Vendredi 15 mai 2009
5
15
/05
/2009
19:40
non, je n'oublierai jamais la baie de Rio... ni la
croisette de Cannes, pourtant je n'y suis jamais allée, à la Croisette, parce qu'à Rio... si.
J'ai raté l'ouverture du festival, depuis deux semaines hors du monde, dans un autre monde. J'ai ressenti la
chaleur de l'amitié, l'amour humain, et, surtout, j'ai vérifié que même les blogueurs le sont, humains ! Quelle vague, quel réconfort, finalement, en grattant un tout petit peu, on trouve
sous le marbre... la chair.
Mon cher Oliveira, le centenaire, je le croyais en compétition, avec une adaptation de Eça de Queiros, il semblerait que non... Leonor Silveira son actrice fétiche fait tout de même partie d'un jury... Son film, Singularidades de uma rapariga loura, était en compétition en février au festival de Berlin. A Cannes,
donc, rien...
Atterrir.
Les enfants de don Quichotte dans l'actualité, décriés ou invités à la télé. Où en est-on aujourd'hui ? Eux, je ne sais pas, mon voisin le SDF (portraituré
par Philiberte, et ici-même, voici quelque temps) semble quant à lui avoir trouvé chaussure à son
pied; l'amour est venu frapper à sa porte, une jeune femme, avec bébé, l'a soudainement emmené vers d'autres cieux. La dernière fois que je l'ai croisé, c'était un 1er mai, pour moi
si tragique, celui où j'avais vu le corps de ma petite soeur emporté par des hommes en costume... pour lui, qui sortait des bains publics et s'en allait vers une nouvelle vie,
synonyme de beauté, de bonheur, d'espoir.
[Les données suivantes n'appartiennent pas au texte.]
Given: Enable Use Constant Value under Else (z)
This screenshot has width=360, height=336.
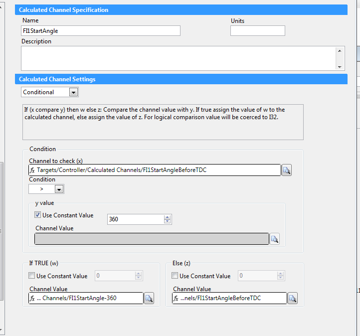Looking at the screenshot, I should (x=175, y=276).
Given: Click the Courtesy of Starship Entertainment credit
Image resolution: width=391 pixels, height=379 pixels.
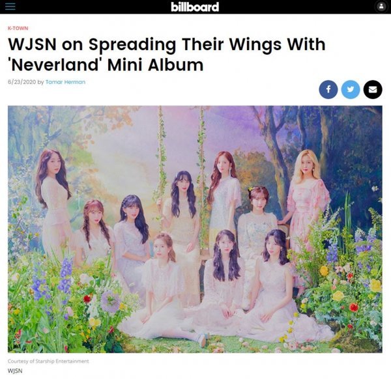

Depuis, je crois bien qu'il a déménagé... sur le coin du trottoir ses affaires se sont peu à peu amenuisées, jusqu'à ne constituer qu'un maigre ballot. De lui, plus aucune trace aujourd'hui,
pourtant ça faisait deux ans que je l'y voyais, l'hiver surtout car l'été il partait... alors, miracle ! dirons-nous. Je veux le croire. Que ce jour de désespoir ait été pour cet abandonné, ce
mal loti, celui de la revanche, de la grande victoire de la vie.
Un premier mai, porte-bonheur-malheur... une porte refermée, une autre ouverte.
Deux absences se faisant écho. L'une qui hurle et me déchire à chaque instant un peu plus, l'autre qui me fait sourire.
cimetière du Père Lachaise, le 12 mai 2009, photo (c) Luciamel
Par Luciamel
-
Publié dans : Ma douce
7
-
Partager
ce qui ressort de tes propos, plus fort que la douleur, c'est la douceur d'avoir aimé
Le soleil d'un coup, la lumière et les ombres, les bruissements, toutes les odeurs de fleurs et des arbres alors, nous ont enveloppés, ensemble.
Comme je suis un peu idiot, je préfère quand même te dire que j'ai lu ces mots. Et qu'ils m'ont parlé.
Bonne journée
à Tini : l'amour nous aide à aimer
à Yane : longtemps nous garderons au coeur cette image, cette lumière de son Adieu
à Dorham : merci d'être passé, ami, dans ces moments-là, un mot.., un seul, est le réconfort le plus cher qui soit.
à Noèse : le croiras-tu, mais en rentrant ce soir... qui vois-je assis sur son trottoir ? mon voisin ! je me suis dit : "vraiment tous les mêmes... le voilà lui aussi qui préfère revenir à son coin de trottoir plutôt que d'aller dans un foyer... ou de se caser... ou que sais-je...". Mais je ne sais rien.
Noèse (suite),
fausse alerte ! il n'était venu que par nostalgie... ou pour retrouver ses copains, il n'a pas dormi là... ce matin, et tout à l'heure je ne l'y ai plus revu. La joie reste donc de mise.